EXERCISE BRIEF:
Set out exactly, line by line, the stretch of data below that begins at the line containing "Task: Select the C Subsidios radio button" and ends at the line containing "Screen dimensions: 1232x957", with both ends kept.

TASK MATERIAL:
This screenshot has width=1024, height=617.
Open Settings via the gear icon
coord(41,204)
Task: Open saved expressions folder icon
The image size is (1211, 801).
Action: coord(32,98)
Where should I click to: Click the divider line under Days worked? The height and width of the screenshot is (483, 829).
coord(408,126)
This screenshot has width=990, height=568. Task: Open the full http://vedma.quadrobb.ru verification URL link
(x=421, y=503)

--

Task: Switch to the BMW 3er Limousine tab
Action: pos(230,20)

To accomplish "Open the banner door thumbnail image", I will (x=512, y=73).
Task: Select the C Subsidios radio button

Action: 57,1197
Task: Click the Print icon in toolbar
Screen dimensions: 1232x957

* * *

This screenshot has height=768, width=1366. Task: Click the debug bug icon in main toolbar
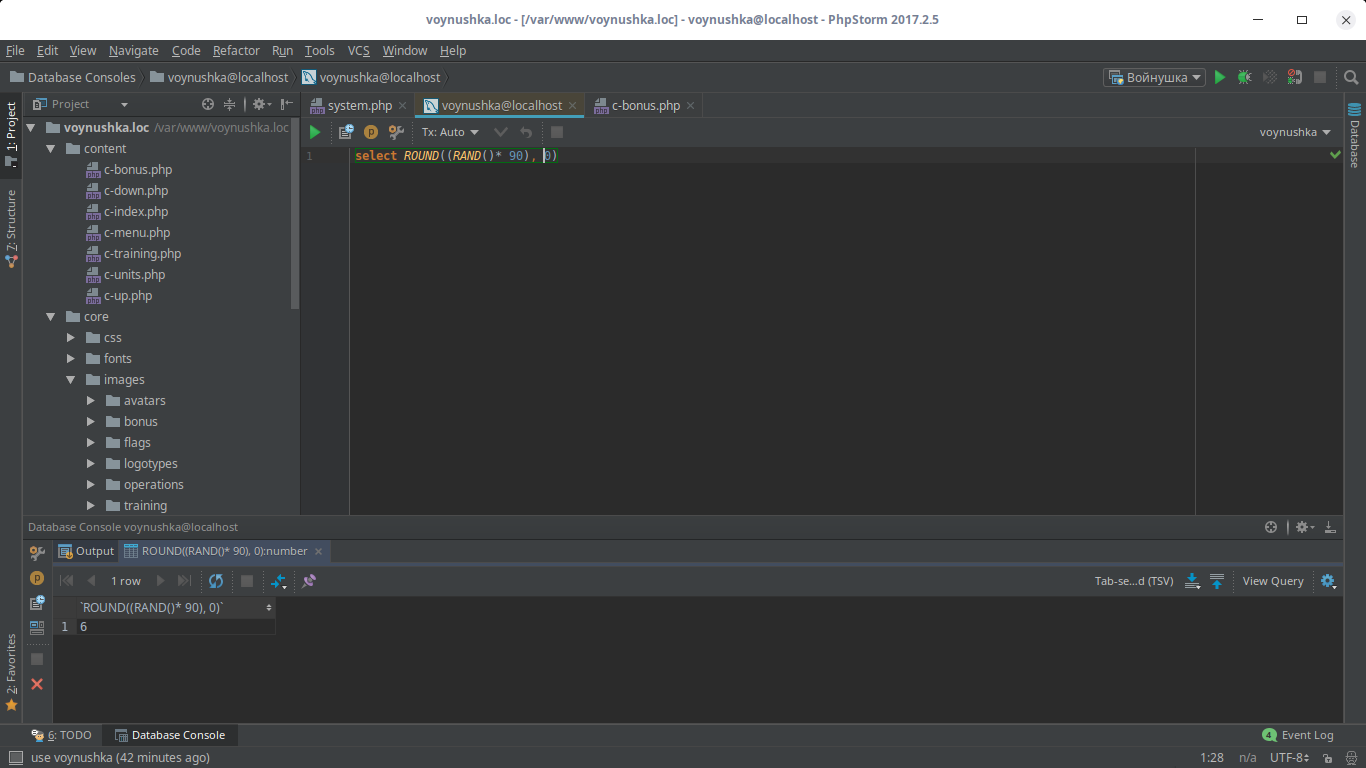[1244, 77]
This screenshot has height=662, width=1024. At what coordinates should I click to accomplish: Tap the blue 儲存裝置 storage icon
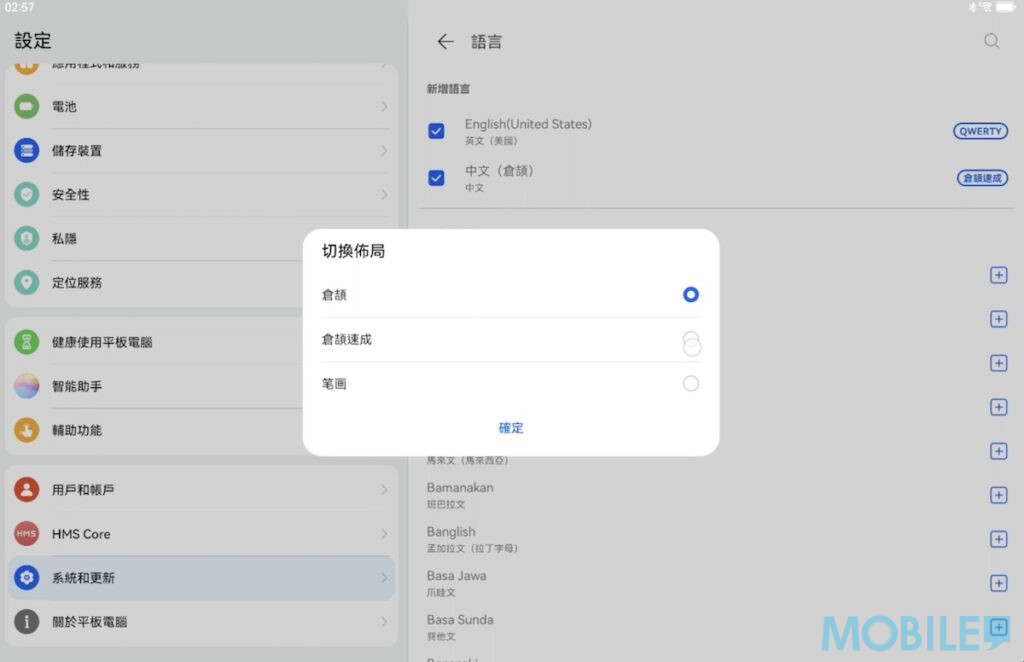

RESULT FOR THIS TASK:
Task: Select the C Subsidios radio button

Action: 57,1197
Task: Click the Print icon in toolbar
Screen dimensions: 1232x957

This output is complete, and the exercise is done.